As the compiler helpfully illustrates, we have an issue. A closure is a combination of both its code and its environment, the set of variables used in the closure (often called “captures”). By default, a closure borrows all external variables used, which means the returned closure object contains a pointer to n. However, n is gone at the end of the scope, meaning this is a dangling pointer! We can fix this with the move keyword:

let f = {
  let n = 3;
  move |m: i32| n + m
};

This says: instead of borrowing, take ownership of any captured variables, moving n into the closure now owned by f. That’s the essentials of how closures differ from normal functions—for more nuance, you can read the Closures chapter of the Rust Book.

Threads and locks

Single-threaded Rust

To understand concurrency in Rust, let’s walk through re-implementing the bank example in Rust, and see what changes we have to make a long the way. First, we can naively translate a shortened version of the original C program:

struct Bank {
    cash: i32
}

static mut the_bank: Bank = Bank { cash: 0 };

fn deposit(n: i32) {
    the_bank.cash += n;
}

fn main() {
    deposit(2);
}

error[E0133]: use of mutable static is unsafe and requires unsafe function or block
 --> bank1.rs:8:5
  |
8 |     the_bank.cash += n;
  |     ^^^^^^^^^^^^^^^^^^ use of mutable static
  |
  = note: mutable statics can be mutated by multiple threads: aliasing violations or data races will cause undefined behavior

This uses a feature we haven’t discussed until now, which is global variables. Like C, Rust allows the declaration of globals with the static keyword. Unfortunately, global variables break the ownership model, and so using them reqires unsafe (see Accessing or Modifying a Mutable Static Variable for more). We can resolve this by moving our global into the main function.

struct Bank {
    cash: i32
}

fn deposit(mut the_bank: Bank, n: i32) {
    the_bank.cash += n;
}

fn main() {
    let mut the_bank = Bank { cash: 0 };

    deposit(the_bank, 2);
    deposit(the_bank, 2);
}

error[E0382]: use of moved value: `the_bank`
  --> bank2.rs:17:13
   |
16 |     deposit(the_bank, 2);
   |             -------- value moved here
17 |     deposit(the_bank, 2);
   |             ^^^^^^^^ value used here after move
   |
   = note: move occurs because `the_bank` has type `Bank`, which does not implement the `Copy` trait

This doesn’t work, since just taking the_bank: Bank as input will move the entire bank into the deposit function on the first call, rendering it useless on subsequent calls. What we really want is a mutable reference:

fn deposit(the_bank: &mut Bank, n: i32) {
    the_bank.cash += n;
}

fn withdraw(the_bank: &mut Bank, n: i32) {
    the_bank.cash -= n;
}

fn main() {
    let mut the_bank = Bank { cash: 0 };

    deposit(&mut the_bank, 2);
    deposit(&mut the_bank, 2);

    withdraw(&mut the_bank, 2);
    withdraw(&mut the_bank, 2);

    println!("Total: {}", the_bank.cash); // prints 0
}

This works as intended. Now how do we make this concurrent?

▸ **Data records**
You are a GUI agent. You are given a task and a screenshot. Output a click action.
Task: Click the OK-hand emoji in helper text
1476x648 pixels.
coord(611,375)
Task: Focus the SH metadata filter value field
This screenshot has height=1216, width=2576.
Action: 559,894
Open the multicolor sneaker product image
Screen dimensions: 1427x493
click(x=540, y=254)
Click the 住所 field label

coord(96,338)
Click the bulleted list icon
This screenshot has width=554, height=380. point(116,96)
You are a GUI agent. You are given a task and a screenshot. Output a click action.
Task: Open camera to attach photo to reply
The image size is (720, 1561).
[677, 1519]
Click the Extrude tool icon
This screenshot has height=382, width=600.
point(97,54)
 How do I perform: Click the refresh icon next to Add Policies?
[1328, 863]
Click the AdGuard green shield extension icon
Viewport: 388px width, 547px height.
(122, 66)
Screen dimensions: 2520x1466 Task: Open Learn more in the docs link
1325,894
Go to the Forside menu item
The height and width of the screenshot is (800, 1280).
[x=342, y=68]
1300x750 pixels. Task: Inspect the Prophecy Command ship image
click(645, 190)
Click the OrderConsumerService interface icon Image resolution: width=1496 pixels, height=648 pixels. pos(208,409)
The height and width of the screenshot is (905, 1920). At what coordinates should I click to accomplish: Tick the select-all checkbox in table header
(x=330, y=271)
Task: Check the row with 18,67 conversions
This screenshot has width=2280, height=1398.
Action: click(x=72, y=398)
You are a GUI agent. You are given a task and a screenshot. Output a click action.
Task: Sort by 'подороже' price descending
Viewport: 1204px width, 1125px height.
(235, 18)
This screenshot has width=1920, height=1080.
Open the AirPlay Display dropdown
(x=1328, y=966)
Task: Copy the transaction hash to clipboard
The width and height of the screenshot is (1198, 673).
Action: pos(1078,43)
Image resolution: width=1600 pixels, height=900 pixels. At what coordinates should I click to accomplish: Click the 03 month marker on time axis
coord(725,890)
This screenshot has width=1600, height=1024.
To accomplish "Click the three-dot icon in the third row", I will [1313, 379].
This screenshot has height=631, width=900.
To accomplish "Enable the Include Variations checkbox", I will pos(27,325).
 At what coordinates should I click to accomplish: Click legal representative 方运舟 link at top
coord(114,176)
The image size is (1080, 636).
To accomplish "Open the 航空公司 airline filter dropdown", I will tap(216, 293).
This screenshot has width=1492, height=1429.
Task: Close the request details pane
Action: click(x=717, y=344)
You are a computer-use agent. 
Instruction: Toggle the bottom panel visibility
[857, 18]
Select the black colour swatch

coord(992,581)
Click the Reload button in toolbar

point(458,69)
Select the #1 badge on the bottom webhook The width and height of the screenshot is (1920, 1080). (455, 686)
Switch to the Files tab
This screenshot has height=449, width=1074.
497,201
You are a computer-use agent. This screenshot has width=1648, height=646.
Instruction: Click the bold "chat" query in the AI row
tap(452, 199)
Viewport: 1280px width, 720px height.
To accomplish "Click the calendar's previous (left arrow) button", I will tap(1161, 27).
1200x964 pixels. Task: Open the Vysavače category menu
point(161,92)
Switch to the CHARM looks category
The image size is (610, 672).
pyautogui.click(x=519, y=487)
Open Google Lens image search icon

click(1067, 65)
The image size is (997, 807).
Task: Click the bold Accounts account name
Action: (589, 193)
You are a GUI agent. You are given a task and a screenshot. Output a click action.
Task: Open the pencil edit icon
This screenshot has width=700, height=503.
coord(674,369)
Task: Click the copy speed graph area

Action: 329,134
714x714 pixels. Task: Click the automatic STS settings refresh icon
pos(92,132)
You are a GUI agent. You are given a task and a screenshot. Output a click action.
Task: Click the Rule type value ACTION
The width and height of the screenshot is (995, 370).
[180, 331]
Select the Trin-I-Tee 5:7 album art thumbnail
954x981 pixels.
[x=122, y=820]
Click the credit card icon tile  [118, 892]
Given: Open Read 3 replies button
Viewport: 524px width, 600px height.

▸ **Challenge 1**
Repeat word for word everything in the Rust excerpt from "As the compiler" down to "the Rust Book.".
▸ **Challenge 2**
Answer these from the Rust excerpt:
(a) Which keyword makes a closure take ownership of the variables it captures?
(b) Which keyword does Rust, like C, use to declare global variables?
(c) According to its comment, what does the print line in the last program show?
▸ **Challenge 3**
Sum up the Rust excerpt in three sentences.
Rely on the Rust excerpt alone, not on the rows.

▸ **Right answer 1**
As the compiler helpfully illustrates, we have an issue. A closure is a combination of both its code and its environment, the set of variables used in the closure (often called “captures”). By default, a closure borrows all external variables used, which means the returned closure object contains a pointer to n. However, n is gone at the end of the scope, meaning this is a dangling pointer! We can fix this with the move keyword:

let f = {
  let n = 3;
  move |m: i32| n + m
};

This says: instead of borrowing, take ownership of any captured variables, moving n into the closure now owned by f. That’s the essentials of how closures differ from normal functions—for more nuance, you can read the Closures chapter of the Rust Book.

▸ **Right answer 2**
(a) move
(b) static
(c) 0

▸ **Right answer 3**
By default, a closure borrows the outside variables it uses, which can leave a dangling pointer, and the move keyword fixes this by taking ownership of them instead. When the bank example is rebuilt in Rust, a mutable global variable requires unsafe, and passing the bank by value moves it into the deposit function on the first call. Passing a mutable reference to the bank instead works as intended.